Segment Start: Task data
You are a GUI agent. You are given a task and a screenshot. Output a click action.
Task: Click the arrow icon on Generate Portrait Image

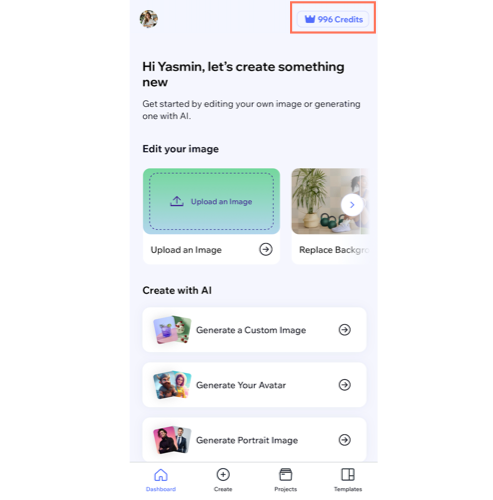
Segment End: Task data
Segment Start: Task data
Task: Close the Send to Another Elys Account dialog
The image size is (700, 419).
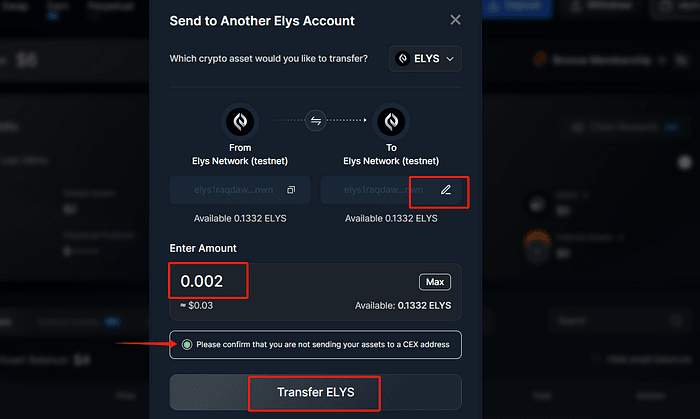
Segment End: Task data
Segment Start: Task data
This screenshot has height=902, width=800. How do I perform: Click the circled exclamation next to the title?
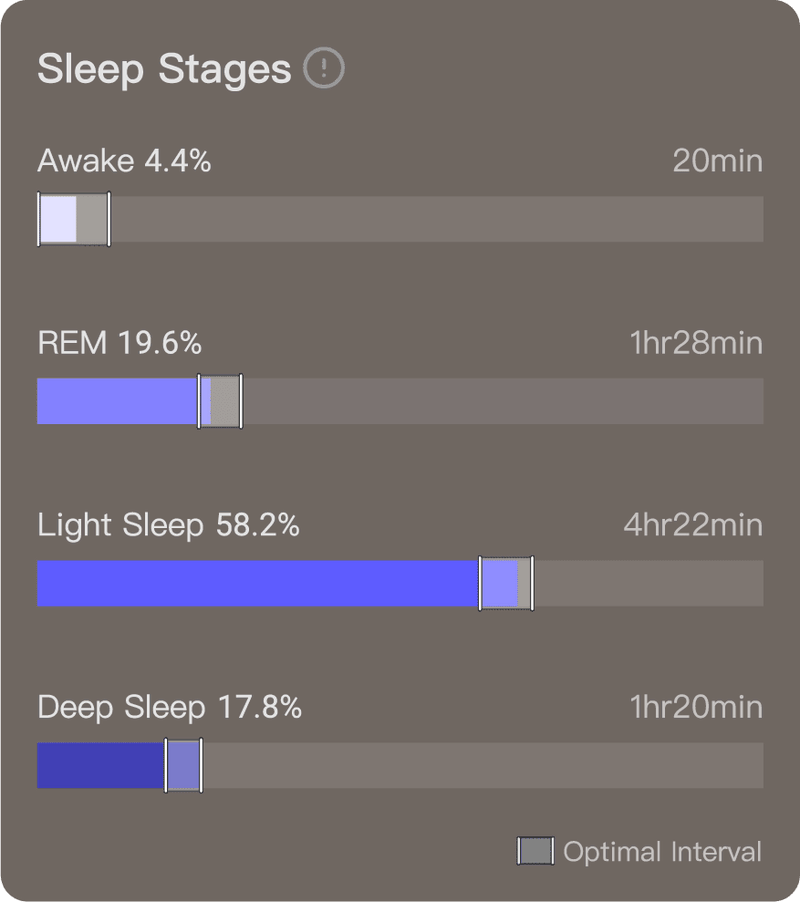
Segment End: Task data
**Problem details**: Above are the records; from them, give again exactly the lines from the one containing "Task: Close the" to the one containing "The image size is (700, 419).", both lines included, and nothing more.

**Problem solution**:
Task: Close the Send to Another Elys Account dialog
The image size is (700, 419).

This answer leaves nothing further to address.